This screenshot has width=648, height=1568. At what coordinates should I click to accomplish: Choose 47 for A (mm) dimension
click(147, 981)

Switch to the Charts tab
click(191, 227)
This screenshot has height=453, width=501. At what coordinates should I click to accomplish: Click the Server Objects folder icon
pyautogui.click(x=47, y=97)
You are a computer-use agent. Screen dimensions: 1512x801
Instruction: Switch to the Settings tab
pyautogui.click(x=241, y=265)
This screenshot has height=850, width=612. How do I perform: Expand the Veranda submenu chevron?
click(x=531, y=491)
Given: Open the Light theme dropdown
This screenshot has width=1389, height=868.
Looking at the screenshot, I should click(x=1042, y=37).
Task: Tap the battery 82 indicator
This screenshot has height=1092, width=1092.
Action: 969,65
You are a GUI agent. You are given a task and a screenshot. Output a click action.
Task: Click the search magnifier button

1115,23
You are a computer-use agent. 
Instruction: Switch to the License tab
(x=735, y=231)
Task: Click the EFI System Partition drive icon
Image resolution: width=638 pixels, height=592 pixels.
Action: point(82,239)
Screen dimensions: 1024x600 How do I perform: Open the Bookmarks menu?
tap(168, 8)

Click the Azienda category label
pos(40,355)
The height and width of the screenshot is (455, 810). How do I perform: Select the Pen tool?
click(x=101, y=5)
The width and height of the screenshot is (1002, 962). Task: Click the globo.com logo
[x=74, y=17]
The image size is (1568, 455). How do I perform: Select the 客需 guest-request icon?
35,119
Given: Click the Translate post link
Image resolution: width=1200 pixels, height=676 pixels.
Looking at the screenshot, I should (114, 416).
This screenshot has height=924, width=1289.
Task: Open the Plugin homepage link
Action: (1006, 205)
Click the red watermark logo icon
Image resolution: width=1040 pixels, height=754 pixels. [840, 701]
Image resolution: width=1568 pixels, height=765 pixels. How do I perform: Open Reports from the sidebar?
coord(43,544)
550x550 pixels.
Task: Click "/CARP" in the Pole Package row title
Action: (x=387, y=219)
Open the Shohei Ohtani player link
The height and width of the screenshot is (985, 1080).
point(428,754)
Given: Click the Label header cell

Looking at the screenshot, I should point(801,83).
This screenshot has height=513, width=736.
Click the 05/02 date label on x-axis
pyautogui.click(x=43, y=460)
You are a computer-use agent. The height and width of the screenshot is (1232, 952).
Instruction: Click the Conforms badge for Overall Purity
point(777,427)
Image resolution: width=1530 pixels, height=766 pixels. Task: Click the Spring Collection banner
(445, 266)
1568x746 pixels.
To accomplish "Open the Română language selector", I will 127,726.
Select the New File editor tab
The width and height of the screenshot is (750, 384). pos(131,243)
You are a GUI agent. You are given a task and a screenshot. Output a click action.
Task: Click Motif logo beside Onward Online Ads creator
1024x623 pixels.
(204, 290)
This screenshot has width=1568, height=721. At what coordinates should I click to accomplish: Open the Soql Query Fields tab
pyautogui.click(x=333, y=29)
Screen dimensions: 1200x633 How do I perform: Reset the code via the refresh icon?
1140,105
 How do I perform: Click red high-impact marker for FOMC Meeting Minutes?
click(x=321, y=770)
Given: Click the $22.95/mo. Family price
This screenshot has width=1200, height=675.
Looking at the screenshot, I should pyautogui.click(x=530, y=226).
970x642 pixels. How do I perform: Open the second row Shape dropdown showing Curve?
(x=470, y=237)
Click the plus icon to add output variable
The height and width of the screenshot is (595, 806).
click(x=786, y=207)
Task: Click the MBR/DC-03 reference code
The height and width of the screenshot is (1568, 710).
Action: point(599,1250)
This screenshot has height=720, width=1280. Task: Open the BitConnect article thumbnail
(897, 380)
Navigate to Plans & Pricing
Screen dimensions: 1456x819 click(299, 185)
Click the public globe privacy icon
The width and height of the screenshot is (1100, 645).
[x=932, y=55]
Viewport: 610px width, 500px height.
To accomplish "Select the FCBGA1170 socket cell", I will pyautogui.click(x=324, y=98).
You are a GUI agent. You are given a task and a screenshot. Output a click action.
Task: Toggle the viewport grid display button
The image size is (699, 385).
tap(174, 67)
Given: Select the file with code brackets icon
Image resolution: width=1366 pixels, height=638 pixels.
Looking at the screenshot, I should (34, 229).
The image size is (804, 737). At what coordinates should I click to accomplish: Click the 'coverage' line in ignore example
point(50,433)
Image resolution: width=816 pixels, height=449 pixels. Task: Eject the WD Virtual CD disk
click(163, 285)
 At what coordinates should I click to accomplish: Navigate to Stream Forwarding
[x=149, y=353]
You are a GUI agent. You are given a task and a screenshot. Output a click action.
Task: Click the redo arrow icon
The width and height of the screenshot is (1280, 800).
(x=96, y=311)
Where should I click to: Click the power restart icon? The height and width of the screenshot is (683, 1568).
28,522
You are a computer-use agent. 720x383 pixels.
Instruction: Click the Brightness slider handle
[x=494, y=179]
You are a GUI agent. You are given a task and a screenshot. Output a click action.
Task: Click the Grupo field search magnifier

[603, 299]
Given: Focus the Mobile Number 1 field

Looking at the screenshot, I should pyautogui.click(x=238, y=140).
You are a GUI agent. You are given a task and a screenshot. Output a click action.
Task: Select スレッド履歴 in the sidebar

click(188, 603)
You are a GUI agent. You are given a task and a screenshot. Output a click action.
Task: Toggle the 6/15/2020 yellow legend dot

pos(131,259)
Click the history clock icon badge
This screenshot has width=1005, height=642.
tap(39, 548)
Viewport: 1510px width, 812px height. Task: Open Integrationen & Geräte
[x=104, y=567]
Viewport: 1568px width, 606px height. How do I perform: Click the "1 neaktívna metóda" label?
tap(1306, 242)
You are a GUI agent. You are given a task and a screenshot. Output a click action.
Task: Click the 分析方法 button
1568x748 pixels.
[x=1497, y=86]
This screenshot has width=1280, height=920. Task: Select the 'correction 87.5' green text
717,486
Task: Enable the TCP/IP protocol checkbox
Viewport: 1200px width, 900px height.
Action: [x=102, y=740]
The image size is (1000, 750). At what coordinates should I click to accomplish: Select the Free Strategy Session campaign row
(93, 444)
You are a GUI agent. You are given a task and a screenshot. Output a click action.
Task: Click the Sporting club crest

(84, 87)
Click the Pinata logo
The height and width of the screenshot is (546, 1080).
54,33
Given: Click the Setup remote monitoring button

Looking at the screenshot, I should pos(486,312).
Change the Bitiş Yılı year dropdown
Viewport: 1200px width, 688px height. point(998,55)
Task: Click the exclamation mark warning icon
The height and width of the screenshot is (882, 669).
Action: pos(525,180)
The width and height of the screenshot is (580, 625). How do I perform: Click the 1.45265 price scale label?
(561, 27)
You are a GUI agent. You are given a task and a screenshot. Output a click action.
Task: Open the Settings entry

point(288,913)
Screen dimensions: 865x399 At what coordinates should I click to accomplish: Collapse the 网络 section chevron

================================

• **PROBLEM TO WORK ON**
What lines of the listing above hold "computer"? Copy all of them.

• **SOLUTION FOR THIS EXERCISE**
You are a computer-use agent. Screen dimensions: 1512x801
You are a computer-use agent. 
You are a computer-use agent. The height and width of the screenshot is (1232, 952).
You are a computer-use agent. 720x383 pixels.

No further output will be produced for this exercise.